This is in Starter's Orders in case it interests an enquirer or someone unsure of taking an early step within Paganism.

First and foremost, there is absolutely no need to adopt any name for your belief at all.  Many, maybe a majority of Pagans just do their own thing.

 

Back at the turn of the century I stepped out of my Pagan isolation and attended a moot and for the first time knowingly met Pagans.

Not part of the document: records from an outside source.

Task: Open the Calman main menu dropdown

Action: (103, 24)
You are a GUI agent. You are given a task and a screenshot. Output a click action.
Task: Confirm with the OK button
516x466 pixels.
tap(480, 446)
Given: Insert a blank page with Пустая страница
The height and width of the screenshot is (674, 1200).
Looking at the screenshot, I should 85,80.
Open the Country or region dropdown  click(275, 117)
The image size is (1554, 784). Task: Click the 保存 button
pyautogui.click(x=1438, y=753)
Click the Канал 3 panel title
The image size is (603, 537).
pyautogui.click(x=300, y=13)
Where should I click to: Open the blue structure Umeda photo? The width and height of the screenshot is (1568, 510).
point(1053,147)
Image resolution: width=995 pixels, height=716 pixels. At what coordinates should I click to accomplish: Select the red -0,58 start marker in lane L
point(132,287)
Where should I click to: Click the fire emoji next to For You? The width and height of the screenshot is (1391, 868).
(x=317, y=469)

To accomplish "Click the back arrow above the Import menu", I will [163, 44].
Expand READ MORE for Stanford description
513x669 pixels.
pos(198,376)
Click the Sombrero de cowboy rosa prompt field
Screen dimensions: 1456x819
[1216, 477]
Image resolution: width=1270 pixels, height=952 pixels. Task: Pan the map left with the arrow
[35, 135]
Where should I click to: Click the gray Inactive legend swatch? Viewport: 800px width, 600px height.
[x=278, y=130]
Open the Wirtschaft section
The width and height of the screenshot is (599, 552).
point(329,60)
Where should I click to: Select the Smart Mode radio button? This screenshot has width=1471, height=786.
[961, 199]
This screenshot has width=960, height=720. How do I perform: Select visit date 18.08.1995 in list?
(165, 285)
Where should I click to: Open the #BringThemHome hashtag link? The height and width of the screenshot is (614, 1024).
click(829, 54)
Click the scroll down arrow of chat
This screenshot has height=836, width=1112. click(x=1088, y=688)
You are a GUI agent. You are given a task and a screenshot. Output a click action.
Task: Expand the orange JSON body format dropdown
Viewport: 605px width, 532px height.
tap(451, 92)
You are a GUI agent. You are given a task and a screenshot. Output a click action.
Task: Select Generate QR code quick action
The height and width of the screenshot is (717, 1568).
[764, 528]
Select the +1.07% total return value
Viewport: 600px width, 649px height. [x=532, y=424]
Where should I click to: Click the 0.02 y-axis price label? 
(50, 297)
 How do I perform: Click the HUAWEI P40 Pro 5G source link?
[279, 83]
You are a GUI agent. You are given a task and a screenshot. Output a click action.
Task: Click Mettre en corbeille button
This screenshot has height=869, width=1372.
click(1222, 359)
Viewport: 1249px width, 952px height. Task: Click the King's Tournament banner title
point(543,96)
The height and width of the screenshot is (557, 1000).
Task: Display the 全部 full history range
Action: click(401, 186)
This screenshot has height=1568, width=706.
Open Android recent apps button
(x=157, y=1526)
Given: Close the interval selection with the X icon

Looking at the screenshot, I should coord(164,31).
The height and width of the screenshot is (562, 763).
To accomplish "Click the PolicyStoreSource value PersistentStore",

After some hiccoughs I became a regular attendee at the meetings and Gorsedds [rituals] of a Druidic group called Earthworks.  While they seemed pleased to see me and I was able to contribute I didn't call myself a Druid or even a druid.  I certainly did not want to adopt a course of study.  I had forged my own Paganism over a period of some thirty years, it was robust and worked for me.  Over about three years in which I read a lot of my own choosing, I realised that belief is a highly individual process, not just for me but for everyone.  My beliefs had sufficient in common with elements of many of the other members that I was indistinguishable from those around me in conversation about things spiritual.

I passed a form of Turing test.  A Witch, Shaman or Heathen would suss out immediately that I wasn't one of them but to Druids and others I'm a Druid.

Now:

I do not say all the things that Druids say.

I do not do all the things that Druids do.

I do not even believe all the things that Druids believe [if Philip Carr-Gomms book is to be believed]

I am what Druid is.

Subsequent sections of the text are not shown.